As the weather heats up, dehydration might be a risk- even on shorter runs. Here's everything you need to know on why hydration is important, possible signs of dehydration, plus a detailed guide to sports drinks.
Although rare, not drinking enough in the heat could cause symptoms of dehydration. Some of the signs could feel like fatigue, headaches, dizziness and decreased coordination. So, ensure you're drinking enough fluids before, during, and after your run.
1. Water Bladder
Depending on the length of your run you should probably carry some water with you, especially in hotter weather where you are more likely to overheat and get dehydrated. If you're running outside for a long period of time, then a water bladder is ideal and will easily fit into a running backpack. If you're in the gym, a water bottle will be easier as many machines have a water bottle holder (and you probably won't be wearing a backpack on the treadmill).

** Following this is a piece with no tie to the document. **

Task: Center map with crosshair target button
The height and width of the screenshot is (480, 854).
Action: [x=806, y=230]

2. Electrolytes: This might sound counterintuitive but you need more than water to stay hydrated. When you sweat you lose electrolytes, as well as energy, which can put stress on your body. There is now a huge range of hydration tabs that can rehydrate you with essential electrolytes.

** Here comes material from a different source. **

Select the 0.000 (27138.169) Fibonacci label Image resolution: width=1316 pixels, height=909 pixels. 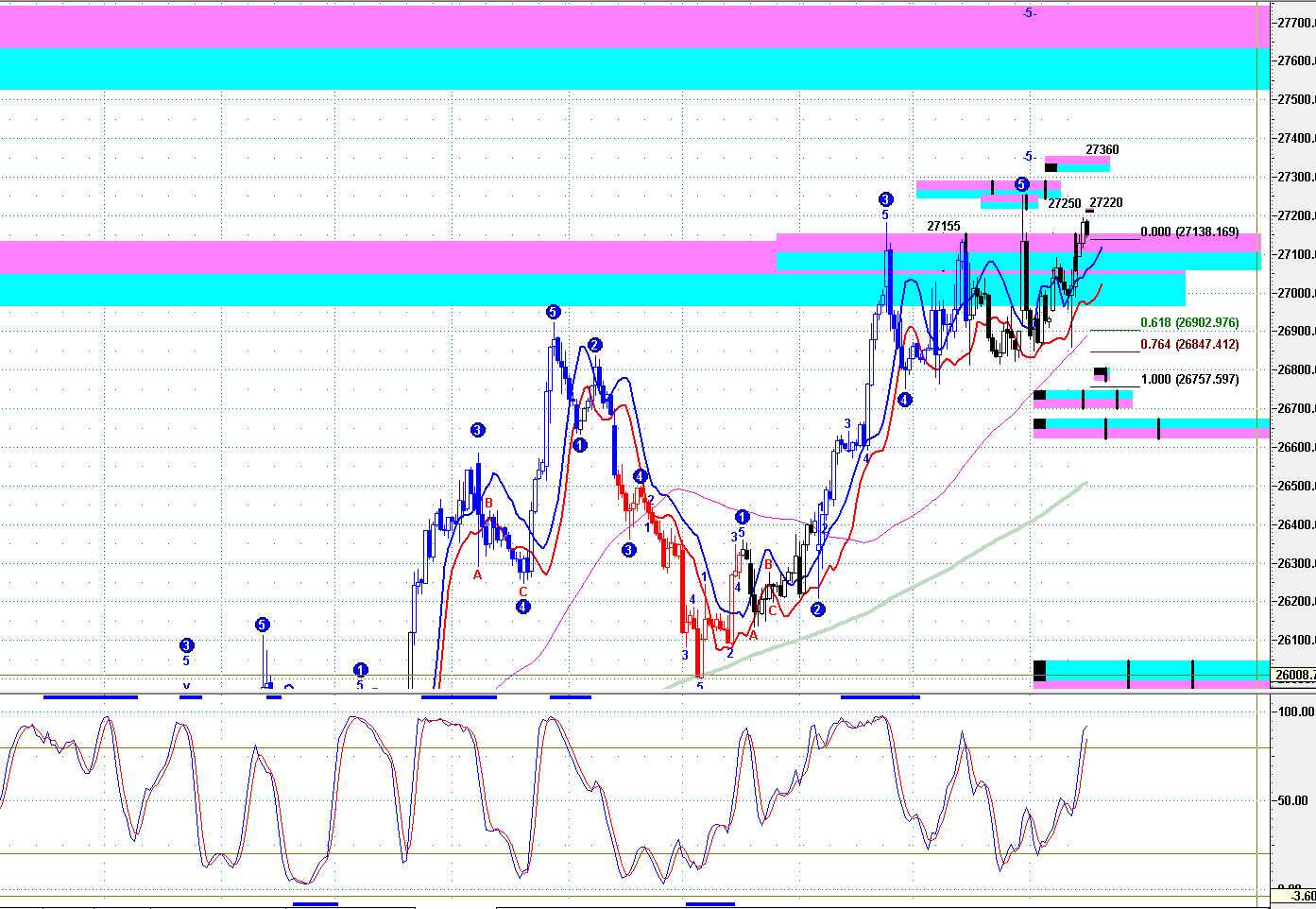pos(1188,232)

3. Listen to your body: This might sound like obvious advice but if your body is telling you to slow down or stop then do it. In hotter weather, your body will be put under increased stress from dehydration and increased temperatures, so listening to it when it starts exhibiting symptoms of dehydration is really important. If you start exhibiting symptoms of dehydration be sure to hydrate and keep an eye on your intensity.